Maybe my case is vendor related (Ninja/Kinetick data), but when I plot a daily streaming chart of #ES, it seems to include 24hours data for the current day.... not sure about previous days. So at 9:30 EST when the stocks market opens the daily #ES candle of the current day is already showing full body and wicks I guess from overnight data.
In general, how am I supposed to read a daily @ES chart? How are the open-close supposed to be calculated?
Are all candles derived from 24 hours data, or from stock market hours?
Because in stocks, even if you have a pre and post-market hours, they are NOT accounted for daily chart calculations.
Can you help answer these questions from other members on NexusFi?
There are a few ways around this.
1) set you charts for the RTH open hours
2) use the fat tails indicator for close of yesterday,RTH open, high of yesterday, and low of yesterday ( what I do)
but the data is still correct these markets are active almost 24 hours a day, what you need to keep in mind is if you are trading the US session where is the price from the previous session. Lots of times we go up or down over night and the US session likes to bring price back to the mean.
-P
"Truth is not what you want it to be; it is what it is, and you must bend to its power or live a lie"-Miyamoto Musashi
I made a daily chart on ninja that only displays RTH by creating a minute chart using an aggregation period of 1440. This is the number of minutes in a day. You also have to set trading hours to US Index Future RTH (as pictured). It seems like a clunky way to do it, but it gets the job done. Someone probably has a better way.
ES traded around the clock (almost), you want to see all data not just from 9:30-4pm data, here is the chart with small intervals = 9:30-4pm data, as you can see ES also moved big outside small intervals
The question is actually what do you want to see and what do you want to use in making decisions. You can adjust your trading platform to show as much as you want to take into account while trading. Some traders don't care about the pre and post trading, and some regard it as important.
Roughly, you can break up the full 24-hour day into three "sessions," the Asian session (from the end of the NY session until about 2:00 or 3:00 AM US Eastern Time), the "European session" (beginning about 3:00 AM ET and running until about 11:00 AM ET), and the US (or NY) session, beginning 9:30 AM ET and ending 16:00 PM ET. Note the European session overlaps the NY session in the morning hours in New York.
These sessions correspond to the different groups of investors/traders who are active principally during these times.

◆ SUPPLIED DATA ◆
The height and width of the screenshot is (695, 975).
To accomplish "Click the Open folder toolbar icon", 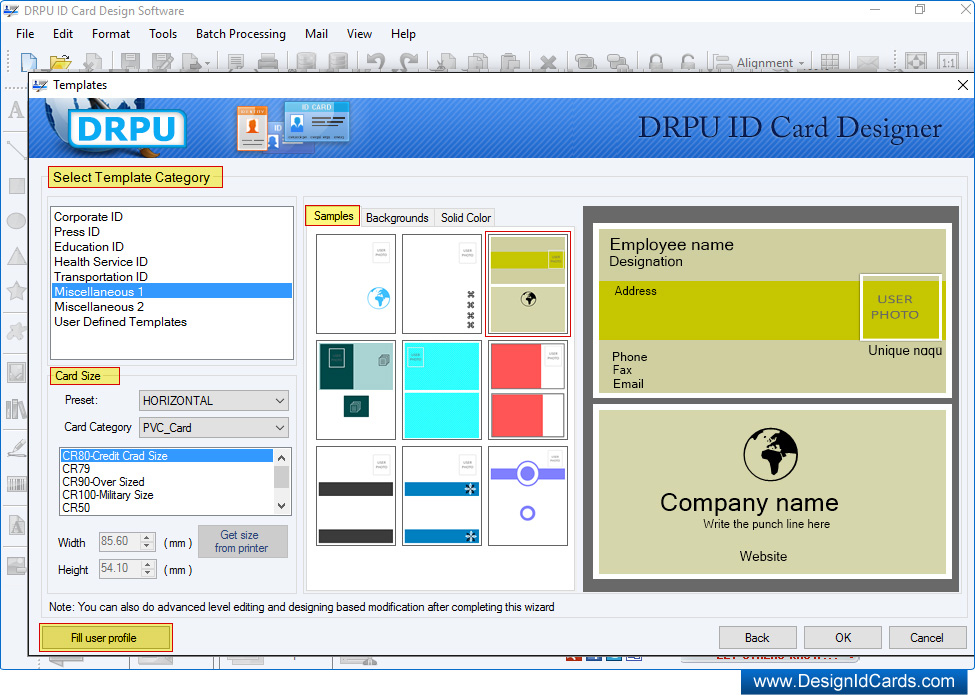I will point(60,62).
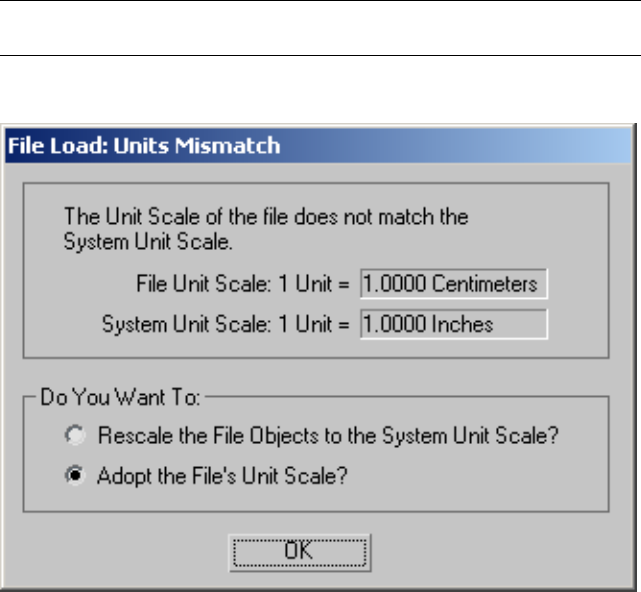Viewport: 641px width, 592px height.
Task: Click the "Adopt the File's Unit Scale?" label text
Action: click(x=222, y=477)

==

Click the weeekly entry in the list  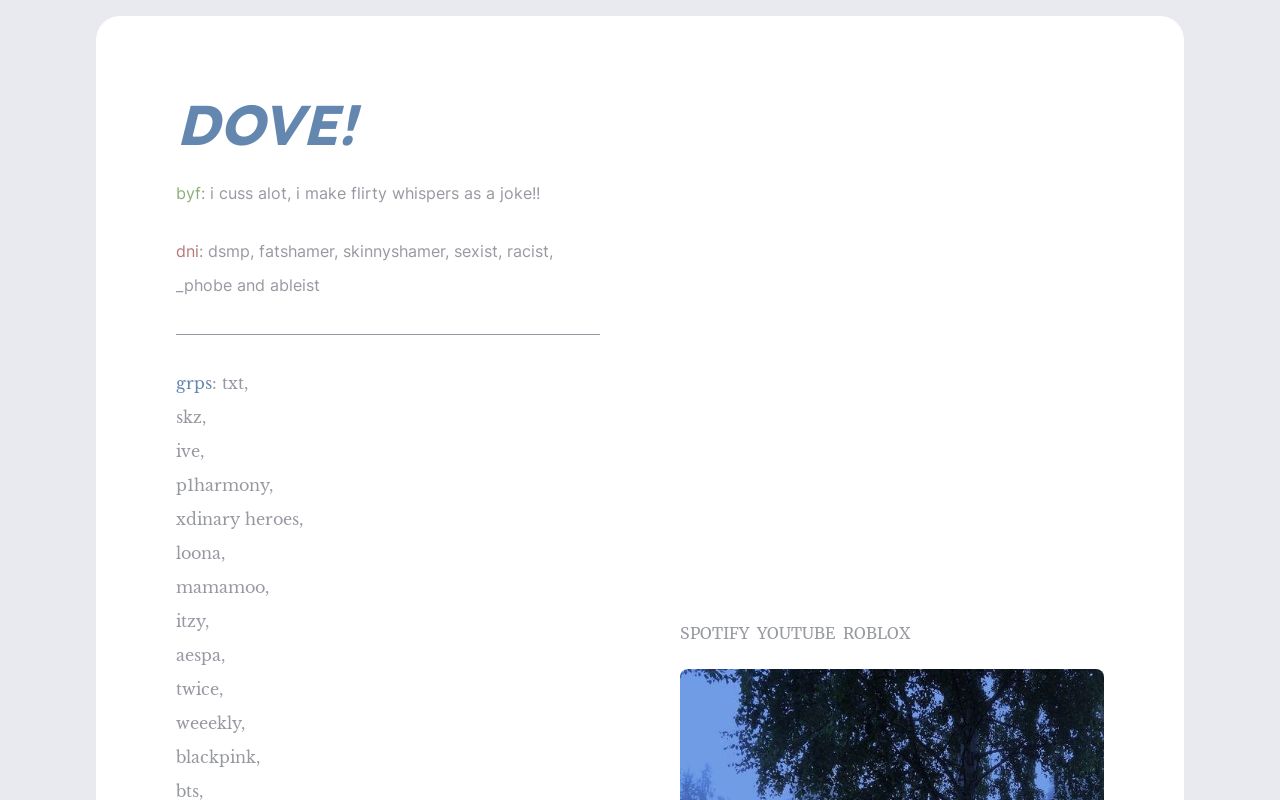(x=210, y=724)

◆ STATED GOAL ◆
In the forum thread about daily ES charts, why did one poster choose an aggregation period of 1440 for a minute chart? Answer in one to three sentences. Use only the forum thread for this, not the entries.

◆ FINAL RESULT ◆
The poster chose 1440 because that is the number of minutes in a day. With the trading hours set to US Index Future RTH, this gives a daily chart in NinjaTrader that shows only regular trading hours.